Figure 6.

Uric acid activates TAK1 to induce ERK phosphorylation and MICA/B expression. (a) HeLa cells were incubated in the absence or presence of the indicated concentrations of MSU for 2 hr or incubated with MSU (200 μg/mL) for the indicated lengths of time. Cell lysates were prepared and analyzed for TAK1, ERK, JNK, p38, and p65 phosphorylation and their total proteins by Western blot. (b) MSU induces ERK phosphorylation by activating TAK1. HeLa cells were incubated in the absence or presence of MSU (200 μg/mL) and 5Z (5 μM) for 2 hr (b). Alternatively, HeLa cells were transfected with a scrambled control siRNA or TAK1 siRNA. After incubation for 48 hr, the cells were left untreated or treated with MSU (200 μg/ml) for another 2 hr.

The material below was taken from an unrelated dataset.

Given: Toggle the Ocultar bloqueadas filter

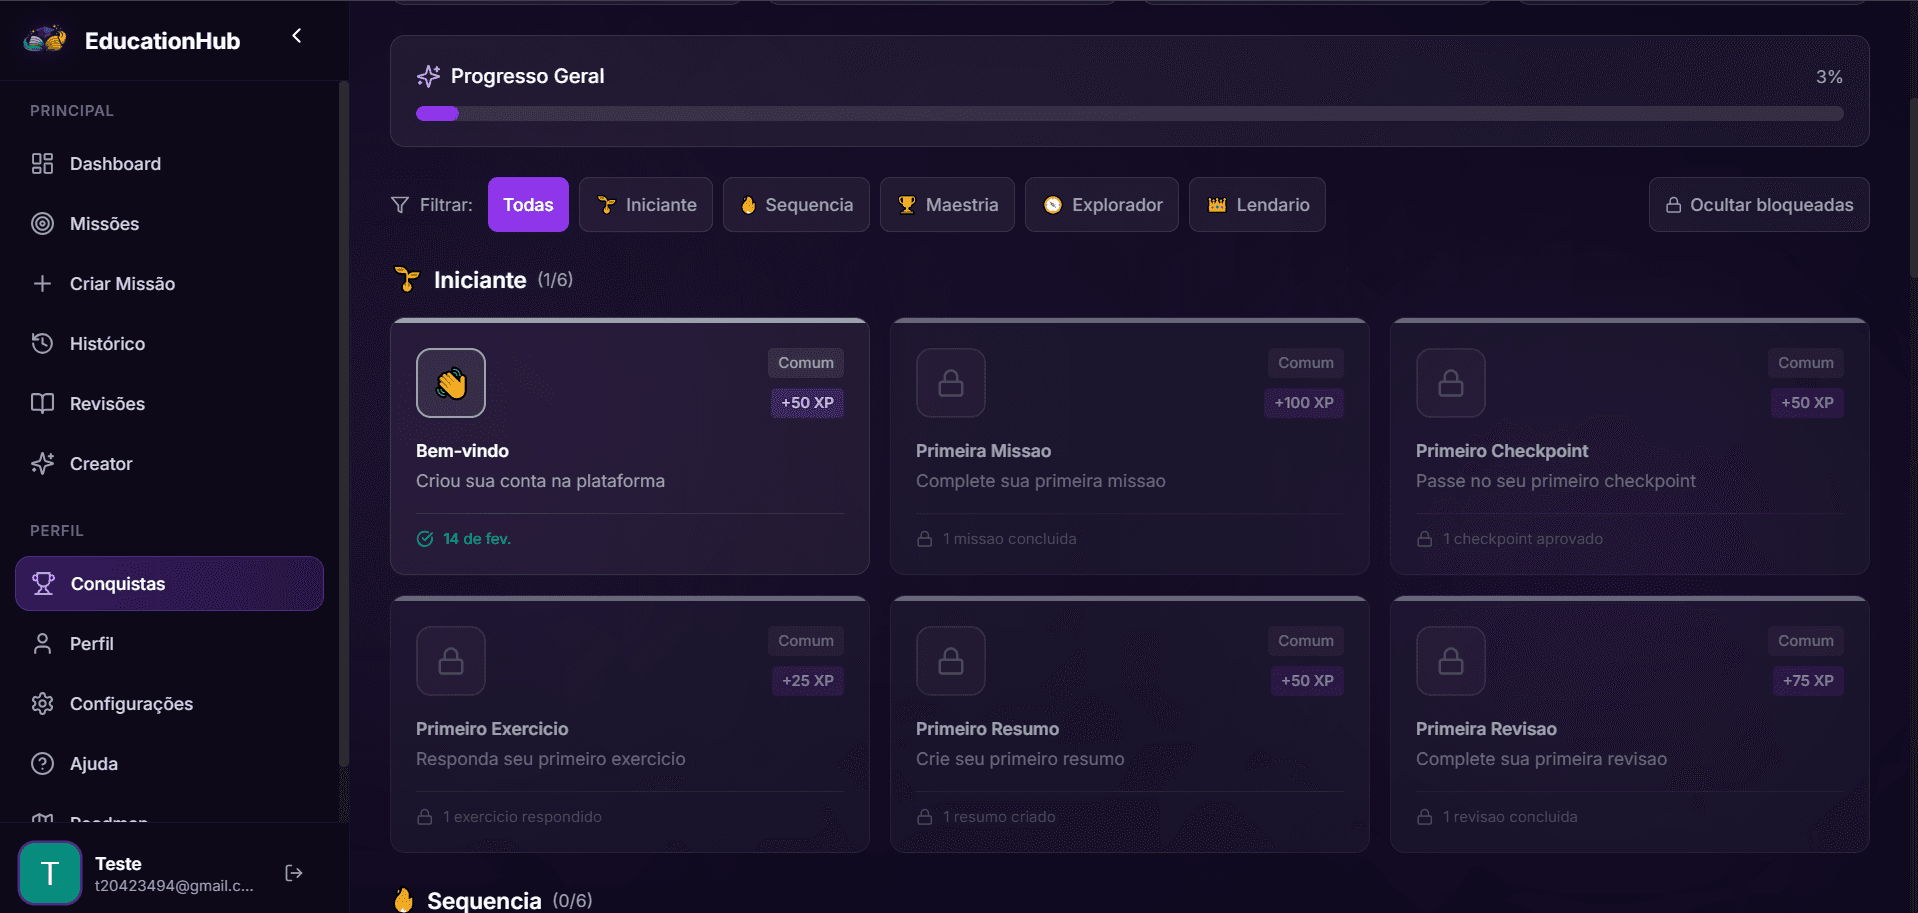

The cells were harvested and analyzed for TAK1, ERK, JNK, p38, and p65 phosphorylation and their total proteins by Western blot. Relative phosphorylation levels were analyzed by quantifying the density of phosphorylated protein bands normalized by the density of their corresponding total protein bands with NIH Image-J software and presented as bar graphs. Data are the mean ± SD of three experiments. *p < .05, **p < .01, compared to the untreated control. ^##p < .01, compared to their corresponding MSU or control siRNA-transfected controls. (c & d) HeLa cells were incubated in the absence or presence of MSU (200 μg/mL) and 5Z (5 μM) for 24 hr. Alternatively, HeLa cells were transfected with a scrambled control siRNA or TAK1 siRNA. After incubation for 24 hr, the cells were left untreated or treated with MSU (200 μg/ml) for another 24 hr. Single-cell suspensions were prepared and stained for MICA/B expression followed by flow cytometry. Green line, isotype control; Red line, MICA/B. The data represent one of three independent experiments with similar results.